WORK TO COMPLETE:
Pick out the lines below with "computer" and list them.
= = =
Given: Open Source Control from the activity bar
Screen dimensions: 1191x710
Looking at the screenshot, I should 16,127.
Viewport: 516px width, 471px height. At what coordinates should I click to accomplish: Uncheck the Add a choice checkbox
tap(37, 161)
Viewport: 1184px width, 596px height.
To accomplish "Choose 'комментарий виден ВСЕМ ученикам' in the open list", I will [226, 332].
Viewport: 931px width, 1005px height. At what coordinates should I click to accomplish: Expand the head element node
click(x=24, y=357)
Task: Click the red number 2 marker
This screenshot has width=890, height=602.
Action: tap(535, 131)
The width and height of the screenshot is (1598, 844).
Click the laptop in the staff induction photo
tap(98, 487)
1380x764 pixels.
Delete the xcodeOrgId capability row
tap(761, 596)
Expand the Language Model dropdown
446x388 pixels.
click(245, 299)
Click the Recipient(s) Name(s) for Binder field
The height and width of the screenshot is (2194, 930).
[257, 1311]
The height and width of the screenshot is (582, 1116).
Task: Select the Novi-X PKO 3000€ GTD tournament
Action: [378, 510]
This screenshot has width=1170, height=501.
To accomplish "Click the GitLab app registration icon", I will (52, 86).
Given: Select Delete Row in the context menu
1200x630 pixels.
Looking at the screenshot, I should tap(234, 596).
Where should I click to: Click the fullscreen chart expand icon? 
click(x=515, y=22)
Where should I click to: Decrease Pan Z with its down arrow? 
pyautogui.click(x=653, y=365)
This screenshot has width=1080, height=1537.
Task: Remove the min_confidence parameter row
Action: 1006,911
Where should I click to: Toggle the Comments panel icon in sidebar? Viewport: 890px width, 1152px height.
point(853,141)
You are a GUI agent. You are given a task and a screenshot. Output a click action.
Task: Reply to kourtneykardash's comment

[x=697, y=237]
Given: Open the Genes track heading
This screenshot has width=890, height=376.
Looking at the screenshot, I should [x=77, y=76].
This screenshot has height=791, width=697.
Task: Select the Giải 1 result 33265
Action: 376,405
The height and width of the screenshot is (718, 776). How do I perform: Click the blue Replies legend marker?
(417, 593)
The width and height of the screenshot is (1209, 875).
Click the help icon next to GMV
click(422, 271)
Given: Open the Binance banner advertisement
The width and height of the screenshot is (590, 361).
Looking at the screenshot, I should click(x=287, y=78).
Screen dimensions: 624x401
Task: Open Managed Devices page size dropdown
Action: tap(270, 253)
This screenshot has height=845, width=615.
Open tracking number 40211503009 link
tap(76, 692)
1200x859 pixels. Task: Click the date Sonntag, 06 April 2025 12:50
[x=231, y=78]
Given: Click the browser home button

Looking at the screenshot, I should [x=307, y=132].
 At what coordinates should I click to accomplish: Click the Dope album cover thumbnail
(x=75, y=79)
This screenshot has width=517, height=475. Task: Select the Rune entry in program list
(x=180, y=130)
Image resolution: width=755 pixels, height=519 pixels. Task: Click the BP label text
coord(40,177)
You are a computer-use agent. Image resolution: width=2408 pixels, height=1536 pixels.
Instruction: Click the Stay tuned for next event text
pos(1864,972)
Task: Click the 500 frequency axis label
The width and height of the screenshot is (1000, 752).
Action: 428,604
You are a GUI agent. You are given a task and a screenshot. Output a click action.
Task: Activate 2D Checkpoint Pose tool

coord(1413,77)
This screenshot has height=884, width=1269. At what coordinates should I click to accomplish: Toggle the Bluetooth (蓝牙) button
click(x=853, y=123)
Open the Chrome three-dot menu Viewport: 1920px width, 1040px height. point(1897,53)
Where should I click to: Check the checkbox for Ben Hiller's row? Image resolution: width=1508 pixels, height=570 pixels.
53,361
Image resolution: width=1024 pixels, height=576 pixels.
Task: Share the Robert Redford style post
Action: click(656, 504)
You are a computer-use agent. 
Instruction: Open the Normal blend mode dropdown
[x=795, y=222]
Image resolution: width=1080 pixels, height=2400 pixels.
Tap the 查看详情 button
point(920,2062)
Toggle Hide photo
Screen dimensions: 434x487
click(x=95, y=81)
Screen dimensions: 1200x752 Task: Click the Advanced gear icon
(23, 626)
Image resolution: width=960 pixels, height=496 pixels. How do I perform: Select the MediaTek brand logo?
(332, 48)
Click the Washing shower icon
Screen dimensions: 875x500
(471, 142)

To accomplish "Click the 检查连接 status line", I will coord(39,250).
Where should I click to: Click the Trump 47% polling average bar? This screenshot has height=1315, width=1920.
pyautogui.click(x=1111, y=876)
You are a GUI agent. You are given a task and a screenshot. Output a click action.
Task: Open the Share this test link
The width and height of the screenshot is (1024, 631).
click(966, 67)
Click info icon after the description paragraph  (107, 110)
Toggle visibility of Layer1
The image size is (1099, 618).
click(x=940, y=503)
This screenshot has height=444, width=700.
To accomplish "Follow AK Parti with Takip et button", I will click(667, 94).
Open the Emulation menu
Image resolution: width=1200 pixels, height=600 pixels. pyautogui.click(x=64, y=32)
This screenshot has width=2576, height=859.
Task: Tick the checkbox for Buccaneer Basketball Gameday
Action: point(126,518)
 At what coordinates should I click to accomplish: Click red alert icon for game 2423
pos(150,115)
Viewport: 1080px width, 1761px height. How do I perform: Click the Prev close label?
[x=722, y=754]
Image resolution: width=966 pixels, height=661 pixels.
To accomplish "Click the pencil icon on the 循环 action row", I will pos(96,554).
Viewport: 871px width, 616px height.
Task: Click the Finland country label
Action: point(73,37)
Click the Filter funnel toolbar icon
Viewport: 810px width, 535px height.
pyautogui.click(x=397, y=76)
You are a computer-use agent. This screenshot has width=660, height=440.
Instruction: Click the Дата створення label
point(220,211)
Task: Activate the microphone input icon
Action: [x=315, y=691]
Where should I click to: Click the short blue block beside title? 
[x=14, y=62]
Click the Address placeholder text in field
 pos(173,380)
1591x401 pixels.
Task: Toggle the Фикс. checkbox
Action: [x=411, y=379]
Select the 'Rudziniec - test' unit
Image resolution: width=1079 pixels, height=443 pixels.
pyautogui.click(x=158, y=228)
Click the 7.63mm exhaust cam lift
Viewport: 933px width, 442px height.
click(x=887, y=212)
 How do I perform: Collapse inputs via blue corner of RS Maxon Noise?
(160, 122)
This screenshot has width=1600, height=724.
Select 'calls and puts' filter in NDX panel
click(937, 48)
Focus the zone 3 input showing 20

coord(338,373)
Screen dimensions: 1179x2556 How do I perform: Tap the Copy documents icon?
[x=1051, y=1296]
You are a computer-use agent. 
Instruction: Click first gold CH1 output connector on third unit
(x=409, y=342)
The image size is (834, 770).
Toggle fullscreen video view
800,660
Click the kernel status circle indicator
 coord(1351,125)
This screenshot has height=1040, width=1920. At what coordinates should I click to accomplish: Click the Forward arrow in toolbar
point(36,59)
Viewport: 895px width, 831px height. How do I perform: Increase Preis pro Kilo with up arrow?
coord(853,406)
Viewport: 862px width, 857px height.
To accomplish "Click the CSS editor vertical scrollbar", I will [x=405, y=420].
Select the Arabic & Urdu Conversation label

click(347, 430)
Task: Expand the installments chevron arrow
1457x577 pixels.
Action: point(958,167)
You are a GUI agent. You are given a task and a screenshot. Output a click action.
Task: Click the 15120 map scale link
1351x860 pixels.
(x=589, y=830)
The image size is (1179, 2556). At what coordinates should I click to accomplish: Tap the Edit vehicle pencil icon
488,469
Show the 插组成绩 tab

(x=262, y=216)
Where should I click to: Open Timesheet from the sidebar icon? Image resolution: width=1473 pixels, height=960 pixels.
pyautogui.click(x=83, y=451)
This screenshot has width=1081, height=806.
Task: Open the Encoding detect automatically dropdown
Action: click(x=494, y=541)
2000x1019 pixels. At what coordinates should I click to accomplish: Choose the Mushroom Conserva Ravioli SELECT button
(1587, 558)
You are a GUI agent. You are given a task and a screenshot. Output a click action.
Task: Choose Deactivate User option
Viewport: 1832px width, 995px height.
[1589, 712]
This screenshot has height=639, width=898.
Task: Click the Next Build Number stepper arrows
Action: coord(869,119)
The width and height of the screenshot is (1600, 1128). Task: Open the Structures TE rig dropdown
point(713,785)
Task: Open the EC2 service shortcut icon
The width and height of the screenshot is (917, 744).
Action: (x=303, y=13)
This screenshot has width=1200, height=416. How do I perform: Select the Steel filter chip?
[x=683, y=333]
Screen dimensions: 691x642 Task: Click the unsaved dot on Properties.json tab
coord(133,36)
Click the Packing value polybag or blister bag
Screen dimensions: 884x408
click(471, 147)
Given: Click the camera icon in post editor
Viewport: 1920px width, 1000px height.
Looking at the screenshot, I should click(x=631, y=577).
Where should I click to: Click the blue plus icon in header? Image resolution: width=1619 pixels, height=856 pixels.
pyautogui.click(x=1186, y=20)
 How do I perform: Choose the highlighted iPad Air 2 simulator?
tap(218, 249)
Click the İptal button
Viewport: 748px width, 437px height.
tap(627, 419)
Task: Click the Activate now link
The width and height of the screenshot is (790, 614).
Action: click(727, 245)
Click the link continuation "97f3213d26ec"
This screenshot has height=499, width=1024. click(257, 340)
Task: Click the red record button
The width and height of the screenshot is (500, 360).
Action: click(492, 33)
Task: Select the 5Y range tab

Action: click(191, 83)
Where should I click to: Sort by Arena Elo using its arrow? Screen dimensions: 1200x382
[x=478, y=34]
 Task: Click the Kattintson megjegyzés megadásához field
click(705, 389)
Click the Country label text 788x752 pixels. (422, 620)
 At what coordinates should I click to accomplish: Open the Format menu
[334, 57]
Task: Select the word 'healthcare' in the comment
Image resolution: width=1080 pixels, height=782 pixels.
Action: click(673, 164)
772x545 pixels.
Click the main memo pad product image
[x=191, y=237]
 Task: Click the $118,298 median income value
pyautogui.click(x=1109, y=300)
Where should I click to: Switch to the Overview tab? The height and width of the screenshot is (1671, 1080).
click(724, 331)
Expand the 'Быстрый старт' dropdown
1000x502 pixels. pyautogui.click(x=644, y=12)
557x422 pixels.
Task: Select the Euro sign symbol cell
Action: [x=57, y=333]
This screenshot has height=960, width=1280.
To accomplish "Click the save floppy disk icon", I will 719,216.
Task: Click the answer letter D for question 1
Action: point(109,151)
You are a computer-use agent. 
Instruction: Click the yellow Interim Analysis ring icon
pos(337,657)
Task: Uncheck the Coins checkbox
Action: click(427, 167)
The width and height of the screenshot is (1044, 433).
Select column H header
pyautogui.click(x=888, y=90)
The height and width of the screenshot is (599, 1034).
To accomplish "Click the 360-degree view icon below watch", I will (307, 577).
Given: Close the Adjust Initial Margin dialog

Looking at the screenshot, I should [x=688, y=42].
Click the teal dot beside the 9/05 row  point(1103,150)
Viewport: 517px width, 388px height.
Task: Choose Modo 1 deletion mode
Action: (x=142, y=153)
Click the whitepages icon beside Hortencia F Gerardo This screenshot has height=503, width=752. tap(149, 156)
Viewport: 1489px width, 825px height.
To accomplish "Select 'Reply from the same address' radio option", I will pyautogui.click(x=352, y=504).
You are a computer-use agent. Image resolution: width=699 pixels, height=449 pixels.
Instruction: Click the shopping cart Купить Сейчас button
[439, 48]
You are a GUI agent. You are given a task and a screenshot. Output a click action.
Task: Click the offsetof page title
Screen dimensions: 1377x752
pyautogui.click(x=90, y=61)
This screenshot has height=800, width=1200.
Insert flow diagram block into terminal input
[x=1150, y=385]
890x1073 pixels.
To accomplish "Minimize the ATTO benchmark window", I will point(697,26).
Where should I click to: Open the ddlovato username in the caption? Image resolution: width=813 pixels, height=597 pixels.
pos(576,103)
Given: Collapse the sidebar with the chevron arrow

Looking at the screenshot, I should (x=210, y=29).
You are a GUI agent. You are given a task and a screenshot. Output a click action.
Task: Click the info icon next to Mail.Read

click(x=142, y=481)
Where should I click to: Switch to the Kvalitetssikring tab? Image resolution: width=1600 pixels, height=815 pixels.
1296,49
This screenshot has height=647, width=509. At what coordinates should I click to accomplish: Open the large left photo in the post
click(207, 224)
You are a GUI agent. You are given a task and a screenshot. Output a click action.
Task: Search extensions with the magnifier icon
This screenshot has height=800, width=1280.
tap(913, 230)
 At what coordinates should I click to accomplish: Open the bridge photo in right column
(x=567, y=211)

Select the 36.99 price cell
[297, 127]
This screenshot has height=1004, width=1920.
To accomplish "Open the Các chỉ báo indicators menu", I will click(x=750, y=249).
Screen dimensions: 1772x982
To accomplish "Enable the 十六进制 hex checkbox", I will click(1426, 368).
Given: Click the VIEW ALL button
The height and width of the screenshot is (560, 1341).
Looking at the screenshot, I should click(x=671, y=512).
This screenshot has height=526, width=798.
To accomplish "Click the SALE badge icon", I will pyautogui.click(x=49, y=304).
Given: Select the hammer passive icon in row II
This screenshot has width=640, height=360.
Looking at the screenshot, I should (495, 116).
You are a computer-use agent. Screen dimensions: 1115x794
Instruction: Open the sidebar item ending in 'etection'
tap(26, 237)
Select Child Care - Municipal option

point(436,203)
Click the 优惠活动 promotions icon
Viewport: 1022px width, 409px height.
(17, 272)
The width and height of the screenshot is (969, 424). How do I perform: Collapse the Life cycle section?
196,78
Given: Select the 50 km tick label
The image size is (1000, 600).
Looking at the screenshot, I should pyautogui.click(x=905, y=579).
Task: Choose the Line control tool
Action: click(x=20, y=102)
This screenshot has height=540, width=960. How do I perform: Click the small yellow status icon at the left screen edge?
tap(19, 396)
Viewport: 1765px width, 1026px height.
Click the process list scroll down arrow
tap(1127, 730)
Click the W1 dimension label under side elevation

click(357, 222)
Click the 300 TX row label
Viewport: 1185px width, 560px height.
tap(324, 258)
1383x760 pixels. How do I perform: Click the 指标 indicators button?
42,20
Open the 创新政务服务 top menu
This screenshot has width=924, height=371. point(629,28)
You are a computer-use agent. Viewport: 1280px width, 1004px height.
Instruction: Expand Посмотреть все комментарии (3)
= = =
SOLUTION TO THIS PROBLEM:
You are a computer-use agent. Image resolution: width=2408 pixels, height=1536 pixels.
You are a computer-use agent. 
You are a computer-use agent. This screenshot has width=660, height=440.
You are a computer-use agent. 
You are a computer-use agent. 
You are a computer-use agent. Image resolution: width=699 pixels, height=449 pixels.
You are a computer-use agent. Screen dimensions: 1115x794
You are a computer-use agent. Viewport: 1280px width, 1004px height.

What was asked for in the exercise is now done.